Ainsi, entre autres, sont discutés en même temps, le Partenariat transatlantique pour le commerce et l’investissement (dit TAFTA, ou encore PTaCI en français et TTIP en anglais), le Partenariat transpacifique pour le commerce et l’investissement (PTpCI en français), et l’Accord sur le commerce des services (ACS en français et TISA en anglais). On voit donc que la gouvernance mondiale du néolibéralisme fait feu de tout bois. L’ACS vise tout simplement la libéralisation totale du commerce des services. Cet accord discuté dans les locaux de l’ambassade d’Australie à Genève regroupe les États-Unis, L’Union européenne et une vingtaine d’autres États. Grâce à Wikileaks, nous savons qu’il a été décidé le 14 avril dernier de restreindre la capacité d’intervention de la puissance publique et de faciliter l’autorisation des produits financiers dits « innovants », conçus pour contourner les règles bancaires, comme au bon vieux temps d’avant la crise de 2007-2008.
Dans la négociation de l’ACS, tout y passe : les firmes Internet américaines plaideraient pour une transmission sans restriction des données de leurs clients, les grandes multinationales de services, elles, seraient favorables à l’accès sans discrimination aux marchés des pays signataires dans les mêmes conditions que les prestataires locaux, y compris l’accès aux subventions publiques (fin du protectionnisme). Les orientations du texte s’opposent également à toute nationalisation d’un service public privatisé tout en privilégiant la privatisation des profits encore intégrés dans les services publics. Dans un communiqué de février 2014, la Chambre de commerce des États-Unis ne cachait pas son enthousiasme : « Il ne fait pas la une des journaux mais ce nouvel accord passionnant a le potentiel d’enflammer la croissance économique américaine.
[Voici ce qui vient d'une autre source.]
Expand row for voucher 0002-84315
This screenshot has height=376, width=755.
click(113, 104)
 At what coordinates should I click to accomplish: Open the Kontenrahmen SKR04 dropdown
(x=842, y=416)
Les services sont clairement une force pour les USA, qui sont de loin le plus grand exportateur mondial de services. Le TISA devrait élargir l’accès aux marchés étrangers pour les industries de service. Le TISA ne fera pas les gros titres de sitôt, mais sa capacité à stimuler la croissance et l’emploi aux États-Unis est plus que significative ». La Chambre de commerce américaine évalue un marché accessible de 1 400 milliards de dollars.
L’accord limiterait aussi la capacité de légiférer sur la sécurité des travailleurs, l’environnement, la protection du consommateur et sur les obligations du service universel pour les plus pauvres. L’accord concernerait les procédures d’autorisation et d’octroi de licences, les services internationaux de transport maritime, les services de technologie de l’information et de la communication (y compris les transferts de données transfrontaliers), l’e-commerce, les services informatiques, les services postaux et de messagerie, les services financiers, le mouvement temporaire des personnes physiques, les marchés publics de services, etc.(1)1
Tout en souhaitant bonne chance aux altercapitalistes de l’Autre gauche, ReSPUBLICA estime que tout, aujourd’hui, pousse à travailler à un projet alternatif au capitalisme lui-même !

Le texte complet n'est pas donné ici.